### [COMPLETE O SEGUINTE]
[1] Repita o trecho do texto sobre o ego que vai desde "Egocentrismo e egoísmo: você" até "não me interessam.".
[2] Responda às perguntas abaixo com base no texto sobre o ego.
(a) Segundo Lucia Helena Galvão, o que é o egocentrismo?
(b) No egoísmo, quando as coisas são consideradas boas?
(c) Que porcentagem aproximada das pessoas passa pelo sentimento de impostor em algum momento da vida?

### [TEXTO DO DOCUMENTO]
=====

É a partir desses julgamentos que nascem os preconceitos com os que são diferentes de nós e a aceitação com o que são iguais.

Egocentrismo e egoísmo: você conhece a diferença?

Segundo Lucia Helena Galvão, o egocentrismo é você se tomar como centro para poder conhecer o mundo. A mente necessita disso. Eu preciso me colocar como referência para conhecer as coisas. Ou seja, quando eu digo que uma cadeira é pequena, digo isso em relação a mim. Eu me tomo como centro para medir as coisas.

Mas, quando essa convenção se transforma em uma realidade e eu me sinto realmente o centro, já estamos falando do egoísmo. Nesse caso, o universo passa a girar à minha volta e eu considero que as coisas são boas quando me interessam e ruins quando não me interessam.

A síndrome do(a) impostor(a) e o ego

Um artigo publicado no International Journal of Behavioral Science, traz que aproximadamente 70% das pessoas passam pelo sentimento de impostores em algum momento da vida.

Você já deve ter ouvido falar da síndrome do(a) impostor(a), não é? Mas talvez não tenha parado para entender como ela surge e de que forma o seu ego pode ter influência sobre ela.

=====

### [EXTRATO DE DADOS]
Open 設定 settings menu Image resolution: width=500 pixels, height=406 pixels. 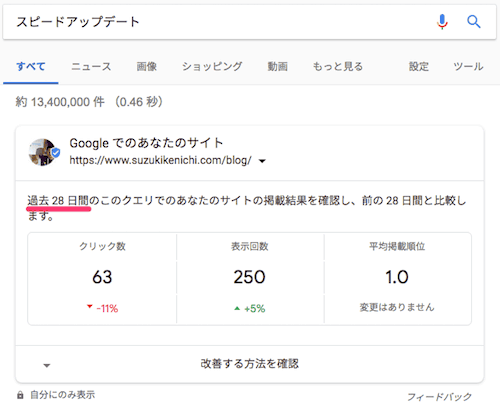tap(419, 66)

=====

### [RESPOSTAS POR TAREFA]
[1]
Egocentrismo e egoísmo: você conhece a diferença?

Segundo Lucia Helena Galvão, o egocentrismo é você se tomar como centro para poder conhecer o mundo. A mente necessita disso. Eu preciso me colocar como referência para conhecer as coisas. Ou seja, quando eu digo que uma cadeira é pequena, digo isso em relação a mim. Eu me tomo como centro para medir as coisas.

Mas, quando essa convenção se transforma em uma realidade e eu me sinto realmente o centro, já estamos falando do egoísmo. Nesse caso, o universo passa a girar à minha volta e eu considero que as coisas são boas quando me interessam e ruins quando não me interessam.

[2]
(a) É tomar-se como centro para poder conhecer o mundo.
(b) Quando interessam à pessoa.
(c) Aproximadamente 70%.